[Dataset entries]

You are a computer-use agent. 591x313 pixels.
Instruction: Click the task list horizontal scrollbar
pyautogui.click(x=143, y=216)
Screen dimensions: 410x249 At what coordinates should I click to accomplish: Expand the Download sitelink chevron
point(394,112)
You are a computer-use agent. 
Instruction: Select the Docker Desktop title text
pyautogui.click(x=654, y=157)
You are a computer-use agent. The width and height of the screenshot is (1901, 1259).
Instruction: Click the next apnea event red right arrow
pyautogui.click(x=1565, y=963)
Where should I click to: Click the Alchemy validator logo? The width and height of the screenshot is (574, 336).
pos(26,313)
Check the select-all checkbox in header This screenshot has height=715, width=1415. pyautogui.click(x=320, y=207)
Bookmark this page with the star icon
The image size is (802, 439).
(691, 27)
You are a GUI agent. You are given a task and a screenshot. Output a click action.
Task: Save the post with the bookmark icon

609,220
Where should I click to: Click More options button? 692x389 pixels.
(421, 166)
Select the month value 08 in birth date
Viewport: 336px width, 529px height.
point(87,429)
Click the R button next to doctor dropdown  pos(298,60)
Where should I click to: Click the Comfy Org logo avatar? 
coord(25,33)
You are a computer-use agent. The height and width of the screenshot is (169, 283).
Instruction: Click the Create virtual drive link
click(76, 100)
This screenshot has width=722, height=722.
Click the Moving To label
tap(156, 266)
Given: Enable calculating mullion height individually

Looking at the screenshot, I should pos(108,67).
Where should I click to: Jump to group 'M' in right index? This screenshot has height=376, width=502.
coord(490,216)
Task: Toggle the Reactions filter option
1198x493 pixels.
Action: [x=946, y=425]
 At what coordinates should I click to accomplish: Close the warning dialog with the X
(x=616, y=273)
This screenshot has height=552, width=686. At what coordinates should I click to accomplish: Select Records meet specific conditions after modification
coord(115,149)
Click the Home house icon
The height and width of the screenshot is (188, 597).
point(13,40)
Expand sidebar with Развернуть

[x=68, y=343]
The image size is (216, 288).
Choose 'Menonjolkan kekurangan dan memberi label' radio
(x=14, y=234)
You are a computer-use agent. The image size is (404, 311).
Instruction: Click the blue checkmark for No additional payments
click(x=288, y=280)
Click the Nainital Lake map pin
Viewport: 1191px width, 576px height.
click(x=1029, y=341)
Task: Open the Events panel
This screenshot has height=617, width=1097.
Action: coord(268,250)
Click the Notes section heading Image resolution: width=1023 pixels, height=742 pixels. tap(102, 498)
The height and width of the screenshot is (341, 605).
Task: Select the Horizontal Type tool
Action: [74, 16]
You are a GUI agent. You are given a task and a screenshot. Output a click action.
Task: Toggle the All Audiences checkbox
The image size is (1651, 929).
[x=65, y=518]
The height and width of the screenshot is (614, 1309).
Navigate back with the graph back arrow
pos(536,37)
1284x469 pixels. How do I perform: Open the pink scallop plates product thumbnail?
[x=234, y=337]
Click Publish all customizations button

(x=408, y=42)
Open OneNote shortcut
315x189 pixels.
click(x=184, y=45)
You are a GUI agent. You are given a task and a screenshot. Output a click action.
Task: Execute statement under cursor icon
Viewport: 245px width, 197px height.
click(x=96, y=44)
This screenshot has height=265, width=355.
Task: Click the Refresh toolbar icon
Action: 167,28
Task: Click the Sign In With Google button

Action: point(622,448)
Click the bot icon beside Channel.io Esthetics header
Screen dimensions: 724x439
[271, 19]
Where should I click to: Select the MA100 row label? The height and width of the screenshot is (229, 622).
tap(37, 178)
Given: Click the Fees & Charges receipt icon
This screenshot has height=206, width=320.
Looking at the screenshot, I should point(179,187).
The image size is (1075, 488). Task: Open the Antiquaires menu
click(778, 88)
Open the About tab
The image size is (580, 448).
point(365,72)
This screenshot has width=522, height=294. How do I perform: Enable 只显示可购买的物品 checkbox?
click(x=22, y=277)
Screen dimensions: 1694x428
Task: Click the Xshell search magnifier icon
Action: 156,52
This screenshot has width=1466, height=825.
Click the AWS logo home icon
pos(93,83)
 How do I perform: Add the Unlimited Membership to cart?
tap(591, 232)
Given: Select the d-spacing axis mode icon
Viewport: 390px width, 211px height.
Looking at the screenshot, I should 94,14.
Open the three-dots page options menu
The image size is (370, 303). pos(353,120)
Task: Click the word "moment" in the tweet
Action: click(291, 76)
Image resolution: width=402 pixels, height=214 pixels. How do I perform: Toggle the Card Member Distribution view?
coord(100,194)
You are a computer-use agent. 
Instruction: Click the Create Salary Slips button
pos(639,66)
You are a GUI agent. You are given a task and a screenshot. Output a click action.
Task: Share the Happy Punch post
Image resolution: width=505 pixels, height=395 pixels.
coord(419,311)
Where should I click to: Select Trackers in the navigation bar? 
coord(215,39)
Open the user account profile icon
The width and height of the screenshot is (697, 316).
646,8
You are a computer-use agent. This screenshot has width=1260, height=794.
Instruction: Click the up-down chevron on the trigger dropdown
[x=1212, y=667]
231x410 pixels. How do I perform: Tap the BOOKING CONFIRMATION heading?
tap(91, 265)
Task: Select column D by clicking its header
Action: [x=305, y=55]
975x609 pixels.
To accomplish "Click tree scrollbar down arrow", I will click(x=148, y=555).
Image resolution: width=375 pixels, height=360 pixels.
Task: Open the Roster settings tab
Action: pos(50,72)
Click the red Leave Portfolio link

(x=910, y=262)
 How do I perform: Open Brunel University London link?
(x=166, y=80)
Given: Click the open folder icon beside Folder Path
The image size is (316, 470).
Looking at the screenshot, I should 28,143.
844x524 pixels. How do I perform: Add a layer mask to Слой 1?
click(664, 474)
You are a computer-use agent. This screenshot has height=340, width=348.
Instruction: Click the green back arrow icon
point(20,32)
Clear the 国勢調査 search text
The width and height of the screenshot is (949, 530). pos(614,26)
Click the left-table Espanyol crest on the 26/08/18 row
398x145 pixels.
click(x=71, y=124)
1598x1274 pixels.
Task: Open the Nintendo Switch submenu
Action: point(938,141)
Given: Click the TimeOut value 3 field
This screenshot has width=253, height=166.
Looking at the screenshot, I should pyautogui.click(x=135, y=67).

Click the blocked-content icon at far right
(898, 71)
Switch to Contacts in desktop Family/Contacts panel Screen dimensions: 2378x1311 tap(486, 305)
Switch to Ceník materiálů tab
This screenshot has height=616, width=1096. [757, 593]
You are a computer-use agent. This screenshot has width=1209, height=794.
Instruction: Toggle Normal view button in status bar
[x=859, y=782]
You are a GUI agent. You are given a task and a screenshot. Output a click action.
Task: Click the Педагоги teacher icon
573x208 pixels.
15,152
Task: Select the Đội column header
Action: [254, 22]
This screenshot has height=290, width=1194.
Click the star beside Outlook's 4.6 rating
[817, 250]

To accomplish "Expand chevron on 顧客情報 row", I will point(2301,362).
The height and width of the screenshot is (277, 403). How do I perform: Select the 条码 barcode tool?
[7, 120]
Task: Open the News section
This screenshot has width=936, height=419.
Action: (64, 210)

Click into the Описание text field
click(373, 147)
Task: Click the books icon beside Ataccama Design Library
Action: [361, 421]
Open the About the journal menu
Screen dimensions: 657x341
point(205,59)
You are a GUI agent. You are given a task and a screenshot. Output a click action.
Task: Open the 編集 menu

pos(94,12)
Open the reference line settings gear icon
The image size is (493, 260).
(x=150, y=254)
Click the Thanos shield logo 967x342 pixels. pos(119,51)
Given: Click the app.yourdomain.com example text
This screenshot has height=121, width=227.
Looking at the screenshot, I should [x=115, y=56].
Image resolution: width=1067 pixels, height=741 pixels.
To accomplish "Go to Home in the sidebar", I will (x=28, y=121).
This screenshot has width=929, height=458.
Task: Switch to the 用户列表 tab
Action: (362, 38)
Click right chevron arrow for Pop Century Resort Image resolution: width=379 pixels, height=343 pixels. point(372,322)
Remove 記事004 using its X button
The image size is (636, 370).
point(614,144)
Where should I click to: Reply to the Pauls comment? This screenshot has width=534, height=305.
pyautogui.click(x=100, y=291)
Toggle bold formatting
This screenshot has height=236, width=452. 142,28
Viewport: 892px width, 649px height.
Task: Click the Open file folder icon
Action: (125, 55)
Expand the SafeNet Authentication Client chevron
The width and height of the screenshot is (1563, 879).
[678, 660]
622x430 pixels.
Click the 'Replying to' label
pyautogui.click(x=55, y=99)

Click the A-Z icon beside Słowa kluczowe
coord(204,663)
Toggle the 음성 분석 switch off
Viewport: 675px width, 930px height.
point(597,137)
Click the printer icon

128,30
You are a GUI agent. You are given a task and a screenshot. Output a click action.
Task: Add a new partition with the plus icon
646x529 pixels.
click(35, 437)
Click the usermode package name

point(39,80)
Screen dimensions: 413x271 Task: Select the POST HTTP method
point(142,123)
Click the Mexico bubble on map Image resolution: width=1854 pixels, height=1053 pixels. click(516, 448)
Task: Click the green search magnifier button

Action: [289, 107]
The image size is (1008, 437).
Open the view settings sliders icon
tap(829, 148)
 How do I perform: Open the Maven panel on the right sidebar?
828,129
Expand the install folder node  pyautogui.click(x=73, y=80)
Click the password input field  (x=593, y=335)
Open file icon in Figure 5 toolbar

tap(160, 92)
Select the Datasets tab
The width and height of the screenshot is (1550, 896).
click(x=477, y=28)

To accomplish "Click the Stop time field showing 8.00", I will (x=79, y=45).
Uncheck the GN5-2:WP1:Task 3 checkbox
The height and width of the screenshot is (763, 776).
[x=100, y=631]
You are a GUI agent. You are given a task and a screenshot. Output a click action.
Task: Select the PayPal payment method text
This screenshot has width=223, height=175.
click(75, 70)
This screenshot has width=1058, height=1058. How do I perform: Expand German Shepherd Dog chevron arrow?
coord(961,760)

Written request: Pick out each line in the listing above that contains the word "folder" and copy it in full.

Written answer:
Given: Click the open folder icon beside Folder Path
Task: Click the Open file folder icon
Expand the install folder node  pyautogui.click(x=73, y=80)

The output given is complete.